OpenAI shut down the Sora web and app experiences on April 26. The Sora API stays online until September 24, 2026, after which it is also retired. OpenAI cited the cost of running the model and a sharp drop in worldwide downloads, from 3.3M in November 2025 to 1.1M in February 2026. If you used Sora, Veo 3.1, Kling 3.0, and Seedance 2.0 are the obvious replacements.

DeepSeek V4 Preview – DeepSeek – April 24, 2026

DeepSeek released V4 Preview on April 24, ending months of “imminent launch” reporting with a full drop on Hugging Face and the DeepSeek API. Two variants: V4 Pro at 1.6T total parameters / 49B active (MoE, 1M context, Apache 2.0) and V4 Flash at 284B / 13B active (MoE, 1M context). Leaked benchmarks show 90% HumanEval a 80%+ on SWE-bench Verified, matching Claude Opus 4.6 and sitting marginally below GPT-5.4 and Gemini 3.1 Pro on reasoning. API pricing is brutal: Flash at $0.14 / $0.28 per 1M tokens, Pro at $1.74 / $3.48 per 1M tokens, making Pro the cheapest large frontier model by a wide margin. V4 is now the strongest open-weight model overall and the most cost-effective path to frontier-adjacent performance.

GPT-5.5 – OpenAI – April 23, 2026

OpenAI released GPT-5.5, its new frontier coding and reasoning model, less than two months after GPT-5.4. It scores 88.7% on SWE-bench a 92.4% on MMLU, with a 60% drop in hallucinations versus GPT-5.4. Gains are strongest in agentic coding, computer use, knowledge work, and early scientific research. GPT-5.5 is rolling out to Plus, Pro, Business, and Enterprise users in ChatGPT and Codex. GPT-5.5 Pro is live for Pro, Business, and Enterprise users, scoring 39.6% on FrontierMath Tier 4 (nearly double Claude Opus 4.7’s 22.9%). API pricing is $5 per 1M input tokens and $30 per 1M output tokens, with a 1M-token context window.

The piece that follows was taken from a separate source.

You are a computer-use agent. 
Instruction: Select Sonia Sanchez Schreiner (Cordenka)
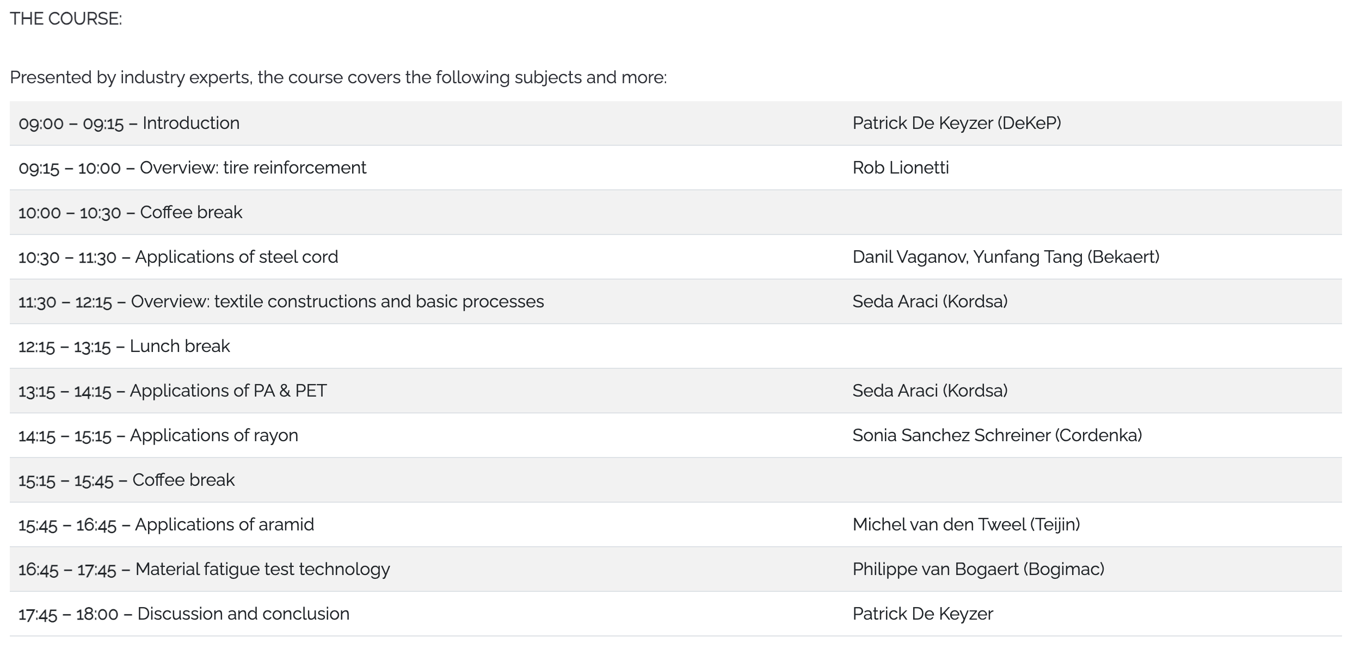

ChatGPT Images 2.0 – OpenAI – April 21, 2026

OpenAI shipped ChatGPT Images 2.0 (API model name gpt-image-2), the long-awaited successor to GPT Image 1.5. The headline feature is readable typography, which has been the single hardest capability in image generation. Images 2.0 renders legible text in dense layouts like menus, scientific diagrams, and infographic posters. It handles non-Latin scripts (Japanese, Korean, Chinese, Hindi, Bengali), supports 2K resolution, aspect ratios from 3:1 to 1:3, and generates up to 8 coherent images from a single prompt with character continuity. The standard version is free for all ChatGPT, Codex, and API users; thinking mode (web search, multi-image generation, self-verification) is paid only.